Text:
____________

These constitutional and internal aspects have been cleared now and President Cyril Ramaphosa signed the agreement on Sunday in Mauritania.
Africa, with 54 countries, is the world’s second largest and second most populous continent.
It accounts for about 20percent of the earth’s land area and with about 1200 million people in 2016, it accounts for 16percent of the human population.
The average population with a median age of 19.7 years in 2012 is the youngest of all continents compared with the worldwide median age of 30.4 years.
Although the continent has an abundant number of consumers as well as natural resources, it remains the poorest and least developed continent.
According to International Monetary Fund calculations the nominal per capita gross domestic product was $1820 (R24935) in 2017 compared to the $6690 of Asia, $9330 of South America, $27330 of Europe, $45560 of North America and the world average of $10830.
Many reasons are given for this poor performance of the African continent, like corruption, a high level of illiteracy, internal and external conflict, lack of access to foreign capital due to underdeveloped financial systems, red tape, tariffs and trade restrictions between countries and infrastructure that was developed to facilitate foreign trade with other continents rather than with countries on the African continent.
It is calculated that the African continent holds 98percent of the world’s chromium, 90percent of both its platinum and cobalt, 70percent of its tantalite, 64percent of its manganese, 50percent of its gold and a third of its uranium.

____________

Extracted entries:

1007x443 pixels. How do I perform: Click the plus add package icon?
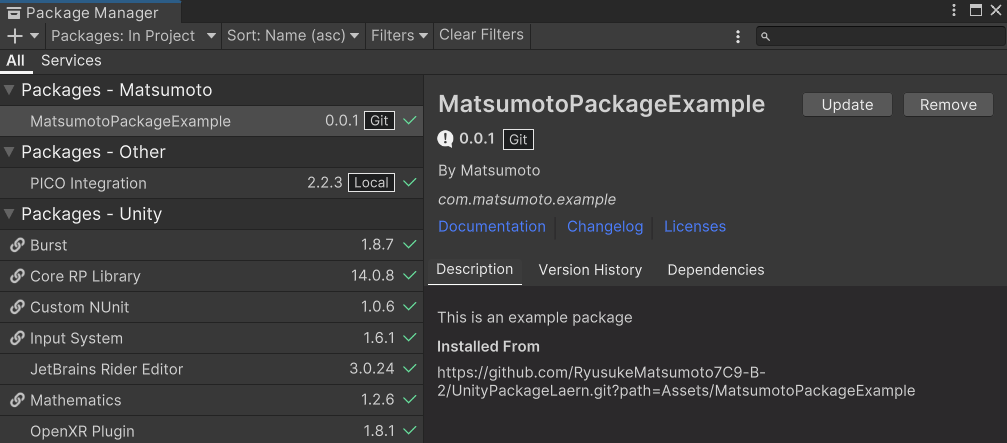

____________

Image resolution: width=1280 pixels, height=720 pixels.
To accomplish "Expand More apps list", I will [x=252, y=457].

____________

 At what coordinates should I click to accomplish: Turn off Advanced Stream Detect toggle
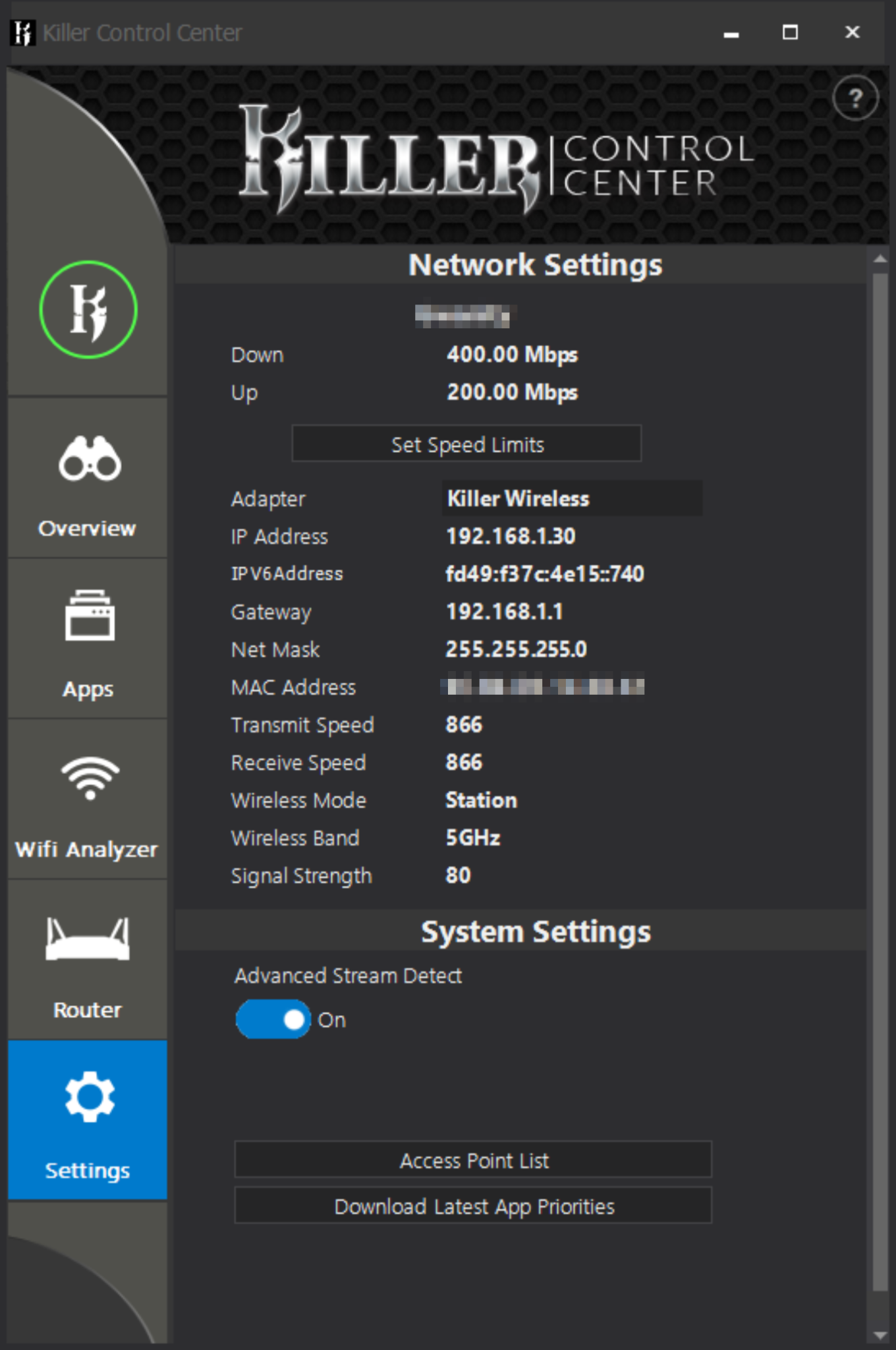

____________

What you are asked to do: Extend the text on Africa's economy and resources, starting right after its final sentence.

Answer to this exercise:
These commodities are, however, exported to the rest of the world, and very little beneficiation is done within the continent. The largest consumer of commodities these days has become the main trading partner of the continent in recent years. It is also a major investor in the continent.
International trade of African countries was and still is focused on countries in North America, Europe or Asia.
We are exporting the raw materials to the industrialised countries of the world and then import the finished products from these countries at much higher prices.
It still remains a question as to whether Africa has the capability of processing the raw materials into finished products.
The physical infrastructure is often lacking, but also the access to the necessary skills and technology is inhibiting the ability to take the raw material through the beneficiation process to the finished product and to the end consumer.
In the agricultural sector Africa is often confronted with the problem that we are dependent on small-scale farming that is unable to compete with the large, efficient production by big and mostly subsidised farmers of the industrialised countries of North America and Europe.
As Africa is dependent on agricultural imports from these countries in times of adverse weather, these imports are often treated as necessities and benefit from low or no import tariffs.
Are these preferential treatments also available to import from other African countries?
In the case of the manufacturing sector, raw materials like iron ore are exported to China, where it is processed into steel or other metal products.
These products are then exported to the country where the iron ore is mined, at often subsidised prices, against which the local producer of the same finished or semi-finished product cannot compete. (Even the US finds it difficult to compete against these cheap imports and therefore the imposition of tariffs on all sorts of imports from China and Europe.)
Whether African countries will ever be able to compete against the established manufacturing sectors of China, Europe or North America remains to be seen - especially given the absence of the necessary technology, skills and physical capacities.
Trade between countries of the African continent is often inhibited by tariff barriers between them as well as unnecessary red tape at border posts.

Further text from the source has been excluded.